Брат был явно тронут. Я даже почувствовал укол совести, видя, как он принимает любое слово за чистую монету. Мне всё время казалось, что я в чём-то обманываю его, и потому я говорил всё меньше и меньше. Теперь, когда я совершил нужные обряды и оплакал отца вместе с ним, мне стало с ним легко. До сих пор мной руководило чувство долга — я должен был многому научить младшего брата. А то, что он был мне только сводный брат, сильно усложняло эту задачу. Наверное, именно поэтому я старался произвести на него впечатление и так много говорил — что вообще-то на меня непохоже. Но теперь все эти усилия были уже ни к чему. Я молчал, а брат, напротив, разговорился. Он, видимо, тоже был не слишком общительный человек, но теперь, почувствовав во мне брата, да к тому же выпив изрядно пива и соджу, он стал задавать вопросы, которые его действительно волновали:
— Скажи, ну а какая там на самом деле жизнь, на Юге?
— Ну, там много плохого, это правда. Но живут ведь люди.

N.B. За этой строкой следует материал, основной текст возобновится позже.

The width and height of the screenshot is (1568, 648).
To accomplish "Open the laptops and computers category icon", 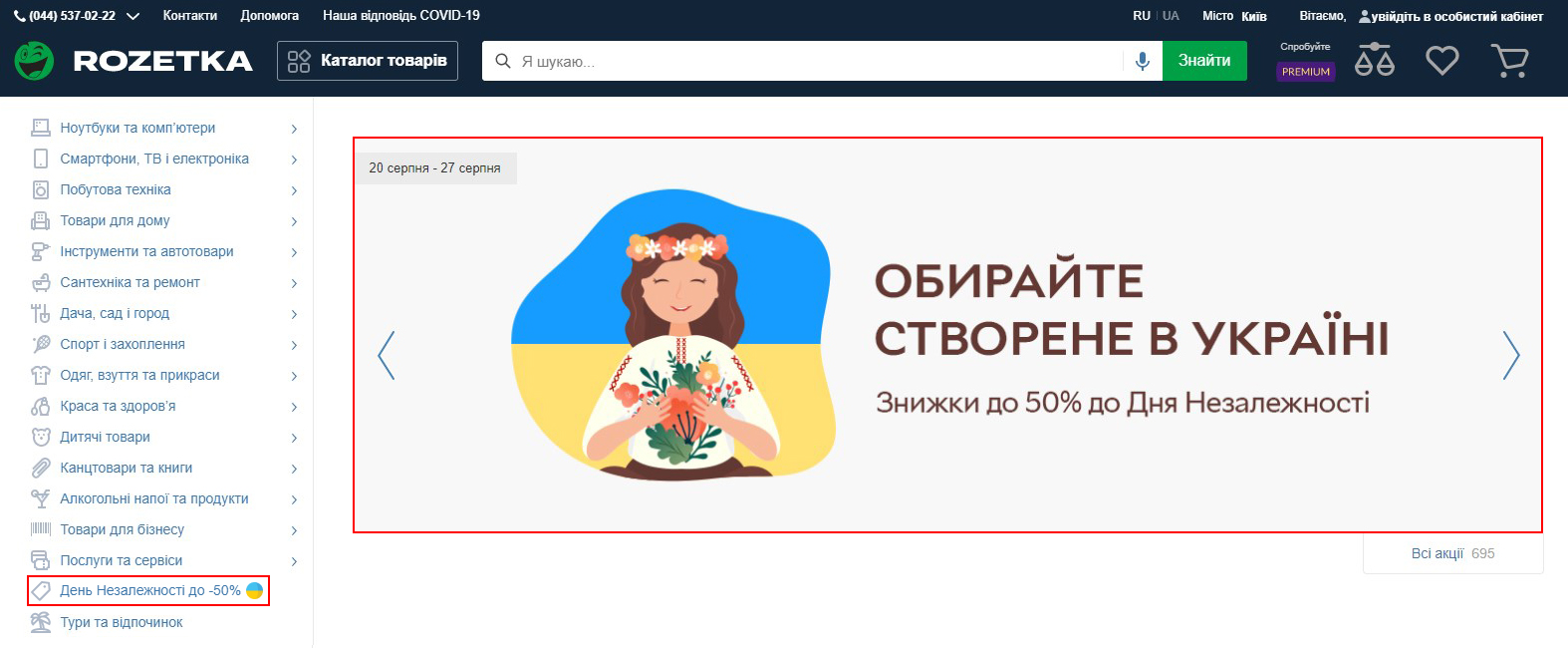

— А как живут? Я ничего не могу понять. У нас есть такое издание: «Факты о Южной Корее». Если им верить, то у вас страшная нищета. Но я говорил с людьми, которые бывали за границей, и по их рассказам всё получается прямо наоборот. Да и то, что тут рассказывают…
— Ну, на самом деле Южная Корея сейчас процветает, это правда. Но никто не может гарантировать, что это продлится долго. Нас иногда сравнивают с управляющим у помещика — с тем, кто собирает плату с фермеров-арендаторов и богатеет за счёт своего господина. А циники говорят проще — что мы на положении содержанки. Причём такой, которая тратит все деньги на наряды да ещё набирает в долг, вместо того чтобы думать о будущем и откладывать деньги. — Теперь я говорил откровенно, и брат тоже стал высказывать то, что думал.
— Да, слышал я эти разговоры, — сказал он. — Но я думаю, что не всё так плохо. Уж если есть рыночная экономика и частная собственность, то лучше быть помещиком, чем арендатором, как ты думаешь? Содержанкой, само собой, становиться не надо, но быть управляющим при капитализме — это уже успех. Значит, ты уже эксплуататор в мировом масштабе.
— Ну и ну! — я был поражён. — Слышать такое от тебя… Скажи, а в КНДР многие так думают?
Брат был уже сильно нетрезв.
— Ну, на самом деле я только цитировал одного моего приятеля. Он служит в Комитете по внешнеэкономическим связям. А раньше был дипломатом — вторым секретарем по торговле — и несколько лет прожил за границей. Когда я его в первый раз услышал, то решил: буржуазная пропаганда. Но теперь, после разговоров с тобой, мне кажется, что он в чём-то прав.